» **EXERCISE INSTRUCTIONS**
State how many lines in the entries below include the string "agent", and give nothing beyond that number.

- - - -

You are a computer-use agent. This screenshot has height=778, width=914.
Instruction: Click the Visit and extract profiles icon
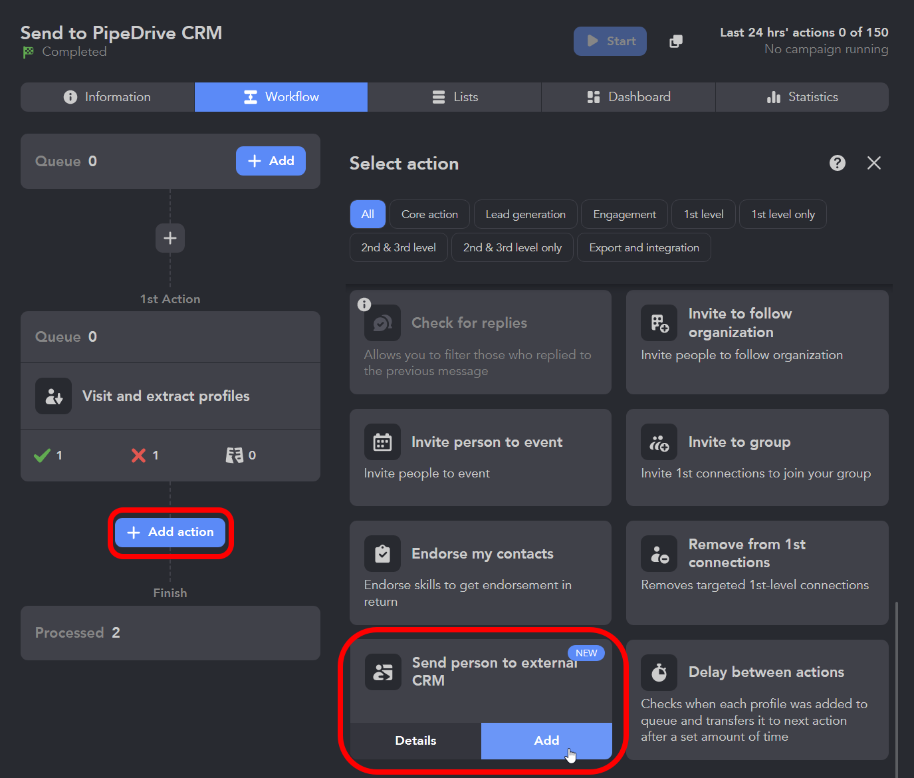click(x=53, y=396)
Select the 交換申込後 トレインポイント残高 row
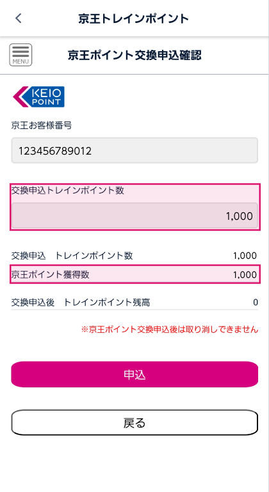The height and width of the screenshot is (492, 269). pyautogui.click(x=135, y=302)
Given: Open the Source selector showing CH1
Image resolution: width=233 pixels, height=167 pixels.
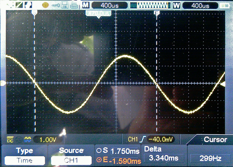Looking at the screenshot, I should (71, 160).
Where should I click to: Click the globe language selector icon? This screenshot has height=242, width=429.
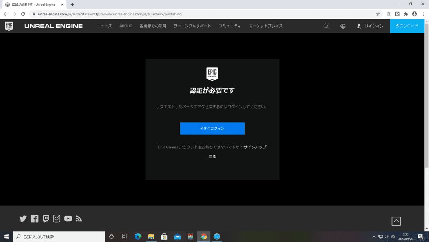click(342, 26)
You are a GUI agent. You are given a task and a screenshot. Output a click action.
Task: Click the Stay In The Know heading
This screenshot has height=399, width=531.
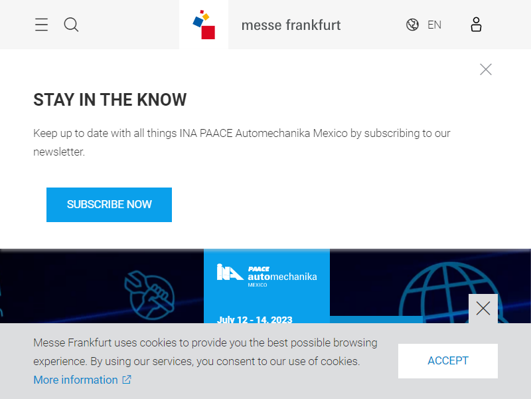[x=110, y=100]
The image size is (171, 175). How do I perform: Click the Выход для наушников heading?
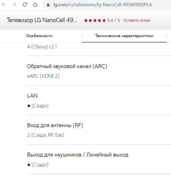tap(78, 155)
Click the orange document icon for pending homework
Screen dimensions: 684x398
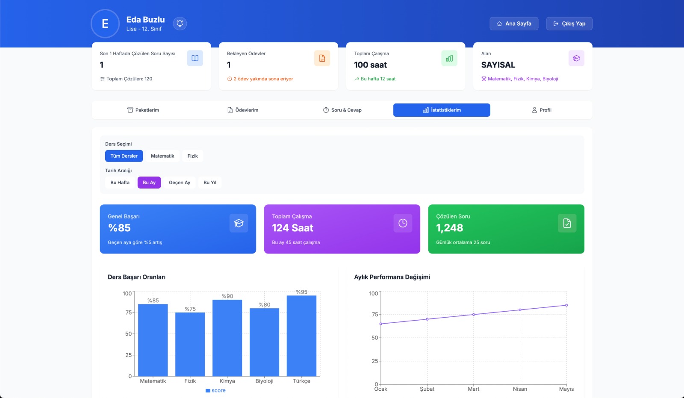coord(322,58)
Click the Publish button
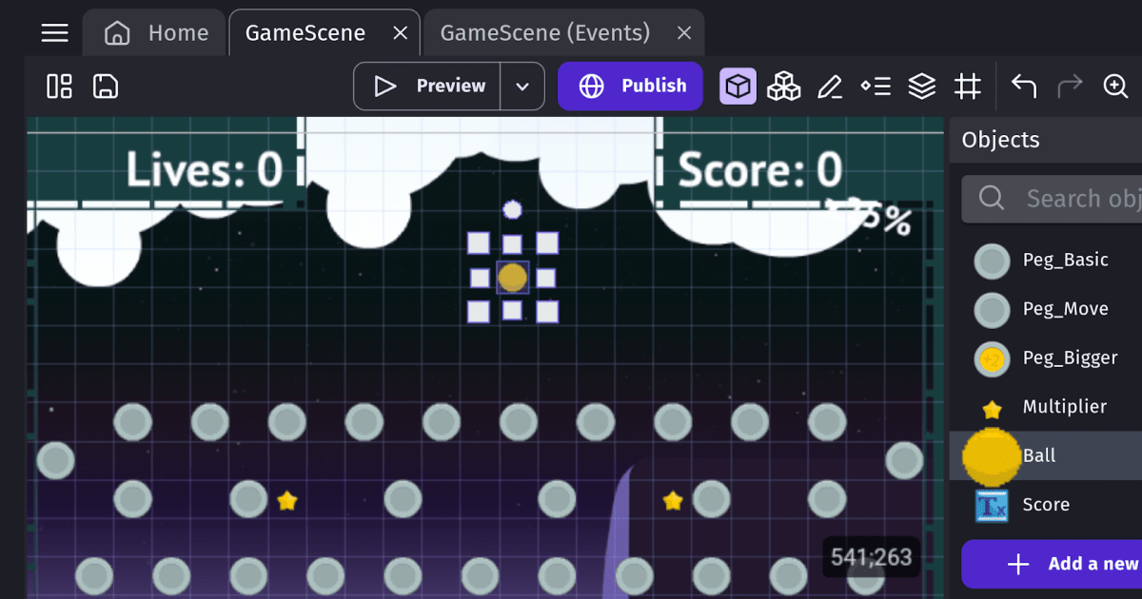 (630, 86)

- - - -

» **EXERCISE RESPONSE**
2